Your assignment:
Everything in the listing below must be duplicated exactly.

_____

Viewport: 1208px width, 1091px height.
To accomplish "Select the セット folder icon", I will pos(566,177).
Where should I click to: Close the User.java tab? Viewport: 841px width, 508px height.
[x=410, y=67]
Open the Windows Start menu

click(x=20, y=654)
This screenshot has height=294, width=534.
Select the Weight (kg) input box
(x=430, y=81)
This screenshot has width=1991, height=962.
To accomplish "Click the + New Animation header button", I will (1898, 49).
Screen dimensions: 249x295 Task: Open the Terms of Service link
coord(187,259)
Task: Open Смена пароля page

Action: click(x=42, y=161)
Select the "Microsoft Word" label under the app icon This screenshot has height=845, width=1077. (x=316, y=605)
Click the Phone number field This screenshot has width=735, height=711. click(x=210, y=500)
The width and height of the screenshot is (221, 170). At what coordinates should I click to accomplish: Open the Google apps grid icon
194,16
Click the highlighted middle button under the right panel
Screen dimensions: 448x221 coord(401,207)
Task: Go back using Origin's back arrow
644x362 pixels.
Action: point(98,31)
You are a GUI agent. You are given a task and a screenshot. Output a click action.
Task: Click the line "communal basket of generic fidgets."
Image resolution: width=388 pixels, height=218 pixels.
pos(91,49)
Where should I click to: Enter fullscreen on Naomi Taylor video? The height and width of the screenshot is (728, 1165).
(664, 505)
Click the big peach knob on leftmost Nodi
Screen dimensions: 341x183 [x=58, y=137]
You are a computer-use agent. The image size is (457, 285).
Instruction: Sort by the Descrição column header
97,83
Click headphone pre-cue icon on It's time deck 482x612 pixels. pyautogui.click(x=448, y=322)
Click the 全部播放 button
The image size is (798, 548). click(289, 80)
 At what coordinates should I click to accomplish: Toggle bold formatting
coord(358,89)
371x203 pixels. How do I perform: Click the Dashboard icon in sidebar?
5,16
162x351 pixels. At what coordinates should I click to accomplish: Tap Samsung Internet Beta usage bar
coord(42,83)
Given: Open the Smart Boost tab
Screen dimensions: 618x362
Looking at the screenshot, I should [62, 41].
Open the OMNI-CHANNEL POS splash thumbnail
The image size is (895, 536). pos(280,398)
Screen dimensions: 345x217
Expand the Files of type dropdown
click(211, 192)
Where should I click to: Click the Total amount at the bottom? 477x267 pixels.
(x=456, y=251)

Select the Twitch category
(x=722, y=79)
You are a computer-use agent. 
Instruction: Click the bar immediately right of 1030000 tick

_____

Exercise result:
Viewport: 1208px width, 1091px height.
To accomplish "Select the セット folder icon", I will pos(566,177).
Where should I click to: Close the User.java tab? Viewport: 841px width, 508px height.
[x=410, y=67]
Open the Windows Start menu

click(x=20, y=654)
This screenshot has height=294, width=534.
Select the Weight (kg) input box
(x=430, y=81)
This screenshot has width=1991, height=962.
To accomplish "Click the + New Animation header button", I will (1898, 49).
Screen dimensions: 249x295 Task: Open the Terms of Service link
coord(187,259)
Task: Open Смена пароля page

Action: click(x=42, y=161)
Select the "Microsoft Word" label under the app icon This screenshot has height=845, width=1077. (x=316, y=605)
Click the Phone number field This screenshot has width=735, height=711. click(x=210, y=500)
The width and height of the screenshot is (221, 170). At what coordinates should I click to accomplish: Open the Google apps grid icon
194,16
Click the highlighted middle button under the right panel
Screen dimensions: 448x221 coord(401,207)
Task: Go back using Origin's back arrow
644x362 pixels.
Action: point(98,31)
You are a GUI agent. You are given a task and a screenshot. Output a click action.
Task: Click the line "communal basket of generic fidgets."
Image resolution: width=388 pixels, height=218 pixels.
pos(91,49)
Where should I click to: Enter fullscreen on Naomi Taylor video? The height and width of the screenshot is (728, 1165).
(664, 505)
Click the big peach knob on leftmost Nodi
Screen dimensions: 341x183 [x=58, y=137]
You are a computer-use agent. The image size is (457, 285).
Instruction: Sort by the Descrição column header
97,83
Click headphone pre-cue icon on It's time deck 482x612 pixels. pyautogui.click(x=448, y=322)
Click the 全部播放 button
The image size is (798, 548). click(289, 80)
 At what coordinates should I click to accomplish: Toggle bold formatting
coord(358,89)
371x203 pixels. How do I perform: Click the Dashboard icon in sidebar?
5,16
162x351 pixels. At what coordinates should I click to accomplish: Tap Samsung Internet Beta usage bar
coord(42,83)
Given: Open the Smart Boost tab
Screen dimensions: 618x362
Looking at the screenshot, I should [62, 41].
Open the OMNI-CHANNEL POS splash thumbnail
The image size is (895, 536). pos(280,398)
Screen dimensions: 345x217
Expand the Files of type dropdown
click(211, 192)
Where should I click to: Click the Total amount at the bottom? 477x267 pixels.
(x=456, y=251)

Select the Twitch category
(x=722, y=79)
You are a computer-use agent. 
Instruction: Click the bar immediately right of 1030000 tick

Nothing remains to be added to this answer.